Unos cuantos meses sin escribir en este blog que nadie lee. Pero no importa. Estoy de vuelta y ojalá sea para escribir más seguido y no cada seis meses. Esta semana estuve súper entretenido leyendo el blog de una twittera que admiro y respeto bastante. Ahí me encontré con una entrada que, en ese entonces (2006), se convirtió en una cadena entre bloggeros. Esa cadena es el título de esta entrada, que en mi caso no deberían ser cinco hábitos, sino cinco malos hábitos.

1. Soy noctámbulo: en mis 23 años de vida, que yo recuerde, desde que tengo uso de razón, siempre me gustó dormirme tarde. Cuando era niño, nunca podía dormirme antes de las 10 de la noche. Ahora, con unos cuantos años más, no puedo dormirme antes de las 11, a veces me dan las 12, la 1 de la mañana. Y cuando es fin de semana y no tengo que trabajar al otro día, me quedo hasta las 3 de la mañana. Además, a eso hay que agregarle que me encanta escuchar música a todo volumen. Y, por lo general, siempre disfruto de mi soledad.

2. Soy perezoso: tengo el horario invertido. Definitivamente, mi rendimiento es mucho mejor en las noches que en las mañanas. No nací con el chip del buen madrugador. Si madrugo es porque me toca (y eso que cuando digo "madrugar", hablo de levantarme a las 7:30 de la mañana), no por gusto. Los fines de semana me desquito durmiendo hasta las 11 de la mañana, o hasta el medio día. En mi época de desempleado, me acostaba a las 4 de la mañana y me levantaba al medio día. Lo peor para ustedes y lo mejor para mí es que lo disfruto.

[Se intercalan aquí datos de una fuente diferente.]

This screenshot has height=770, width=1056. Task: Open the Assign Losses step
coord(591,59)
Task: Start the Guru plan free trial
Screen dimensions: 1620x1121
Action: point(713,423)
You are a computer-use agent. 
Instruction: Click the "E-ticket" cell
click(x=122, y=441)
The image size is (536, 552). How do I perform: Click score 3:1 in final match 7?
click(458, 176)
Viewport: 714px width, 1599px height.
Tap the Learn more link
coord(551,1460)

3. Soy impuntual: difícilmente llegue a una cita a la hora que es. Cuando estaba en primaria siempre llegaba tarde. Mis papás consiguieron un permiso especial en mi colegio para que yo pudiera llegar 15 minutos después que mis compañeros. En este momento no recuerdo cuál era el argumento. Quizá el mismo de siempre: que soy muy perezoso. En secundaria, vivía a 3 cuadras del colegio, entraba a las 7 a.m., y siempre llegaba tarde. Siempre. Jamás pude llegar a las 7 en punto. Y sí, como es de suponerse, llego tarde al trabajo todos los días. ¿Saben a qué le cumplo una cita? A un partido de fútbol (sea por TV o en el estadio) y a una entrevista.

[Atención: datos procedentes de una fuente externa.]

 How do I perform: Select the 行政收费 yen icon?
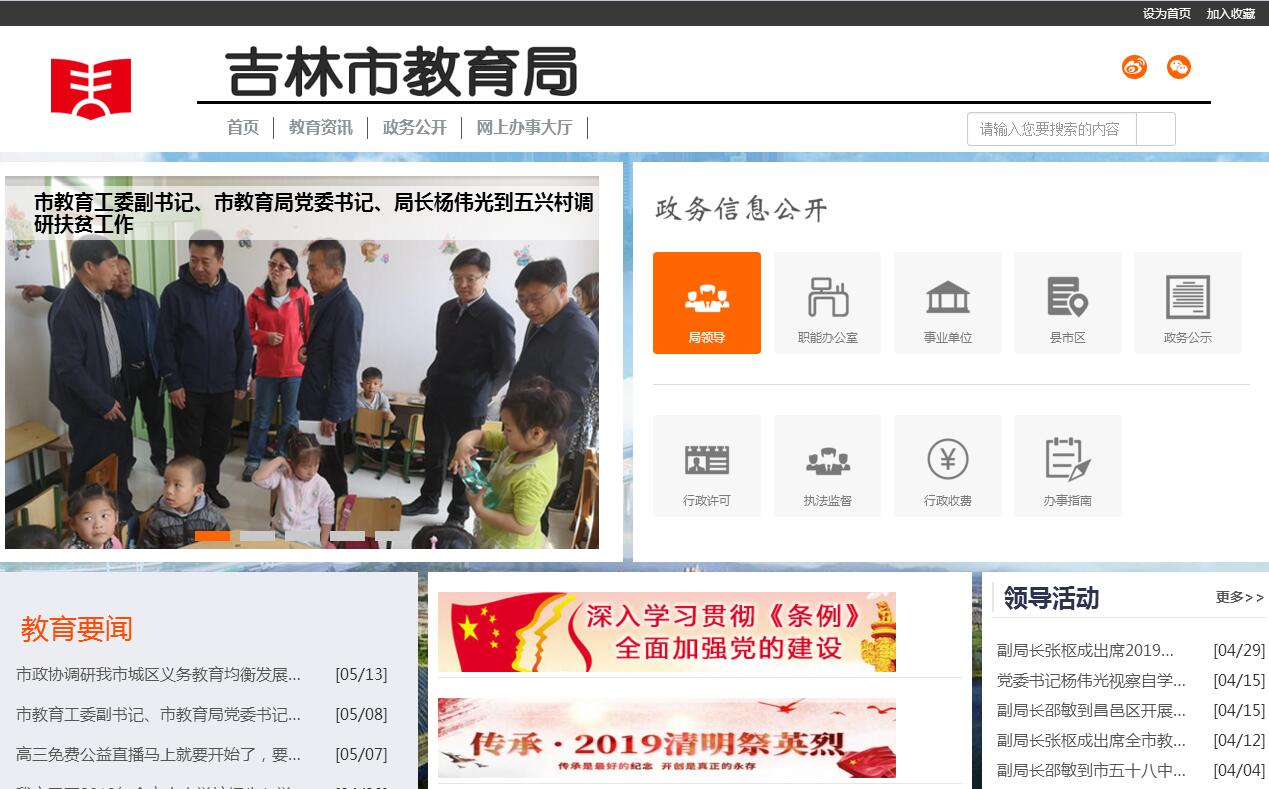(947, 465)
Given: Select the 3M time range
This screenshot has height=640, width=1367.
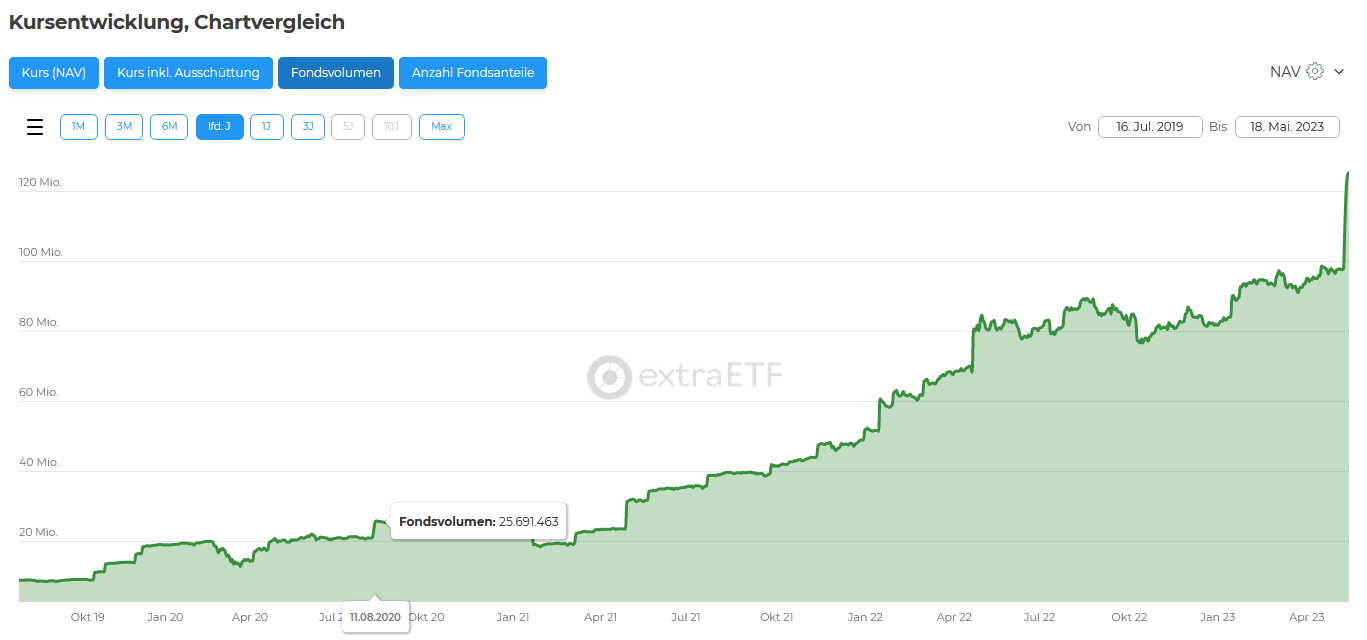Looking at the screenshot, I should click(124, 127).
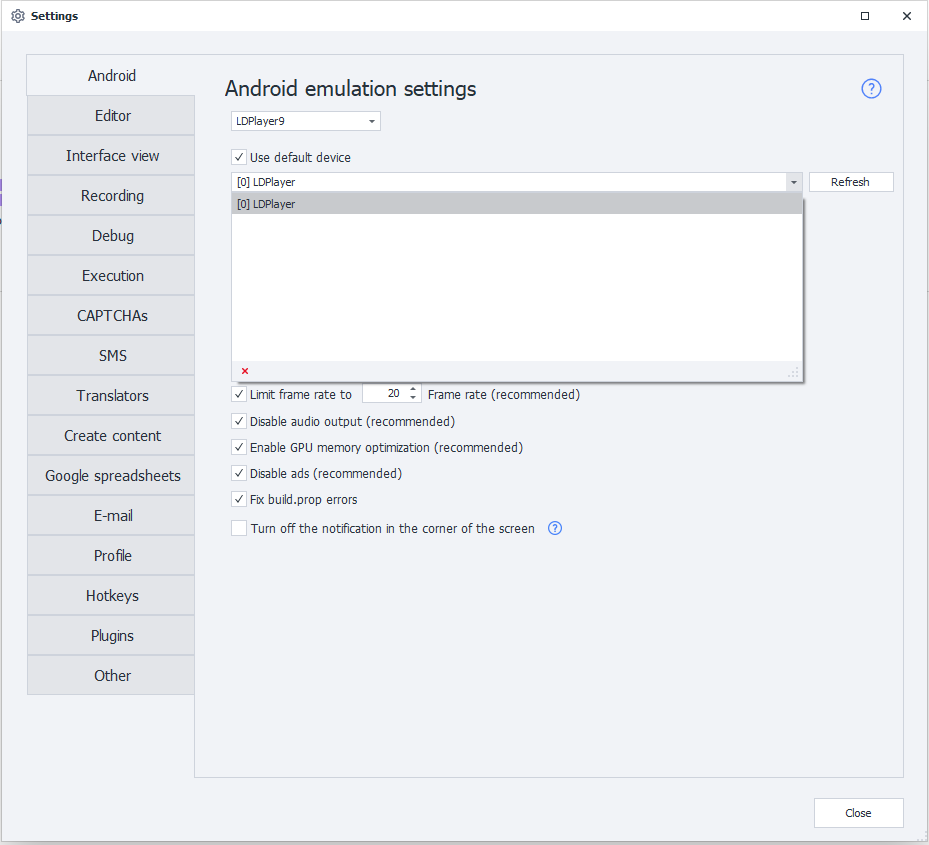The height and width of the screenshot is (845, 929).
Task: Select [0] LDPlayer from the device list
Action: coord(516,204)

4. Me encantan los perros calientes: para mí no hay nada más rico que un buen perro caliente. Si es después de una rumba, mejor aún. Los perros calientes del Éxito en Neiva o Ibagué son los mejores. Y no me gustan los perros de Dogger. Me parecen malos, como la atención de sus meseros.

5. Escuchar música mientras el crepúsculo se cola por las cortinas de mi habitación: no todo podía ser malo. Uno de esos placeres sencillos y que disfruto al máximo es prender mi grabadora (tiene que ser música salida de emisora) al atardecer, apagar todas las luces, dejar entre abierta la cortina y acostarme en mi cama a escuchar música. Hace años disfrutaba escuchar Radioacktiva. Lo confieso. Ahora escucho La X o Radiónica.

Estos son mis cinco hábitos. En el quinto también aplica que todos los días cuando me levanto, prendo la radio y pongo Caracol.